▶ [Directive A]: From the text on Honda's chemical substance management, list every region or country named as home to manufacturers already using IMDS.

Kiminari Hamano, Staff Engineer HAZMAT Management Office

Kiminari Hamano, Staff Engineer
HAZMAT Management Office

'Creating new workflows and deciding the system requirements was surprisingly exhausting.'

 Given that several tens of thousands of parts make up a car, and several times more materials make up those parts, centrally managing such an extraordinary amount of information requires, of course, some kind of IT system. The system should be used not only by Honda but also by companies that supply parts to Honda (tier 1 suppliers), as well as companies that supply materials to those suppliers (tier 2 suppliers); without all of these associated companies entering data into the system, Honda could never hope to collect comprehensive data on the content of its products.
 "There's an environmental information and communication system for the automotive supply chain called the International Material Data System (IMDS)," said Oyaizu. "It was developed by a group of German automotive manufacturers to help suppliers comply with the ELV Directive. Since there were numerous manufacturers from Europe, the U.S., Japan, and Korea already using the system, Honda decided to use it as well."
 However, IMDS does nothing more than help a company collect information. In order to manage chemical substances based on the information collected through IMDS, Honda would need to build its own system, designed according to its own policies and methods.

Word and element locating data
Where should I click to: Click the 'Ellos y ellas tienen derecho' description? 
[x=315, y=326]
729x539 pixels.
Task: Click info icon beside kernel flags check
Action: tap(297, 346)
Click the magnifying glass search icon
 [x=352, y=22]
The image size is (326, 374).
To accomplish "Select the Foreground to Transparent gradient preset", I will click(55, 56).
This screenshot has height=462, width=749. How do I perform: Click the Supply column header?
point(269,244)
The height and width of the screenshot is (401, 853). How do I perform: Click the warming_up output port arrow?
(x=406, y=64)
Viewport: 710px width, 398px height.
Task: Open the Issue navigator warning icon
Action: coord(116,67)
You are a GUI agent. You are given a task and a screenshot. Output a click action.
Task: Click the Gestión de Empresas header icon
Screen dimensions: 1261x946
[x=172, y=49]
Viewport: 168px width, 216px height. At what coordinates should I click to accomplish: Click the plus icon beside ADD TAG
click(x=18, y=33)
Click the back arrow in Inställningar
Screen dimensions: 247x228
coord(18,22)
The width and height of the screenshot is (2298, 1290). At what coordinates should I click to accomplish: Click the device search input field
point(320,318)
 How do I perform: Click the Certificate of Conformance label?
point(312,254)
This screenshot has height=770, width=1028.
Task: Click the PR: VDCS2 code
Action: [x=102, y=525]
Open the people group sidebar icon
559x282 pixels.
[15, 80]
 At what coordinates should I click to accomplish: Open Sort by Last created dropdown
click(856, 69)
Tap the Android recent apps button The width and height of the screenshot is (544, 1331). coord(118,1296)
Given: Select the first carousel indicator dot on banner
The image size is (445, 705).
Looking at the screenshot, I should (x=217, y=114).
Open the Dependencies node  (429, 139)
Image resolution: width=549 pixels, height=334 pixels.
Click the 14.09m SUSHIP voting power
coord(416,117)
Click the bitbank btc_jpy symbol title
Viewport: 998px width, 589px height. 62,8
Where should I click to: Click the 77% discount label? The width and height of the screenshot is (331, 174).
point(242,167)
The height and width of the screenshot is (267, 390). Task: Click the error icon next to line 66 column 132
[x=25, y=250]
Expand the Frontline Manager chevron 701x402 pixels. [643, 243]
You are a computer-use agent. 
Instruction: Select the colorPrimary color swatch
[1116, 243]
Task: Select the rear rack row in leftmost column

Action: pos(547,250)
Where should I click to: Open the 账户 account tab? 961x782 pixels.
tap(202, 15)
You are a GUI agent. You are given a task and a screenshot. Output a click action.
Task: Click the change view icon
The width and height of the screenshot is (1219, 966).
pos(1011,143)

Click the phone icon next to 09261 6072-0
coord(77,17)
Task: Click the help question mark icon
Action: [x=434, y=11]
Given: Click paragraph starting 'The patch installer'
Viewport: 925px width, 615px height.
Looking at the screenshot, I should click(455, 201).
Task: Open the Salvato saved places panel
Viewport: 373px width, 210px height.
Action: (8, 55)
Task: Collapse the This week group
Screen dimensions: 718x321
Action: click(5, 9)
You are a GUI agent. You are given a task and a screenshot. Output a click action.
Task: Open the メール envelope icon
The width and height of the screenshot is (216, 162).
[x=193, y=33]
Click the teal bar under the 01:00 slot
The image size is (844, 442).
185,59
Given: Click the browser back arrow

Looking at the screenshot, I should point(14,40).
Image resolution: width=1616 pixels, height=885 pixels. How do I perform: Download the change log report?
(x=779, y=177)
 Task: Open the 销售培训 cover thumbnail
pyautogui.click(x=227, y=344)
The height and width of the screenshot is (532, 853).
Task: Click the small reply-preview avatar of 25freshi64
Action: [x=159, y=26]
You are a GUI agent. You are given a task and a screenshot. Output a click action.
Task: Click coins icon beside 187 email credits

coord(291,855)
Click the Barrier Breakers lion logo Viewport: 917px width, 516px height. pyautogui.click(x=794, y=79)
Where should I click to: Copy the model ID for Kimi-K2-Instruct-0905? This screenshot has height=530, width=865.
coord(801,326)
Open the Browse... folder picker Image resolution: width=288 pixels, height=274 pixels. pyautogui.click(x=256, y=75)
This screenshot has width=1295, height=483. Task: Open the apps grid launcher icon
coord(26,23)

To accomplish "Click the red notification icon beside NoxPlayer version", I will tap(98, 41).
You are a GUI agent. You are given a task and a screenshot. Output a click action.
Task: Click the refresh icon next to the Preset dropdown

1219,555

▶ [Directive B]: Update the records, starting with the line with "Expand the Frontline" and going on through the line with "Action: click(5, 9)", so that "Screen dimensions" becomes "Screen size". Change nothing else, and give only those lines.

▶ [Complete response A]: Europe, the U.S., Japan, Korea

▶ [Complete response B]:
Expand the Frontline Manager chevron 701x402 pixels. [643, 243]
You are a computer-use agent. 
Instruction: Select the colorPrimary color swatch
[1116, 243]
Task: Select the rear rack row in leftmost column

Action: pos(547,250)
Where should I click to: Open the 账户 account tab? 961x782 pixels.
tap(202, 15)
You are a GUI agent. You are given a task and a screenshot. Output a click action.
Task: Click the change view icon
The width and height of the screenshot is (1219, 966).
pos(1011,143)

Click the phone icon next to 09261 6072-0
coord(77,17)
Task: Click the help question mark icon
Action: [x=434, y=11]
Given: Click paragraph starting 'The patch installer'
Viewport: 925px width, 615px height.
Looking at the screenshot, I should click(455, 201).
Task: Open the Salvato saved places panel
Viewport: 373px width, 210px height.
Action: (8, 55)
Task: Collapse the This week group
Screen size: 718x321
Action: click(5, 9)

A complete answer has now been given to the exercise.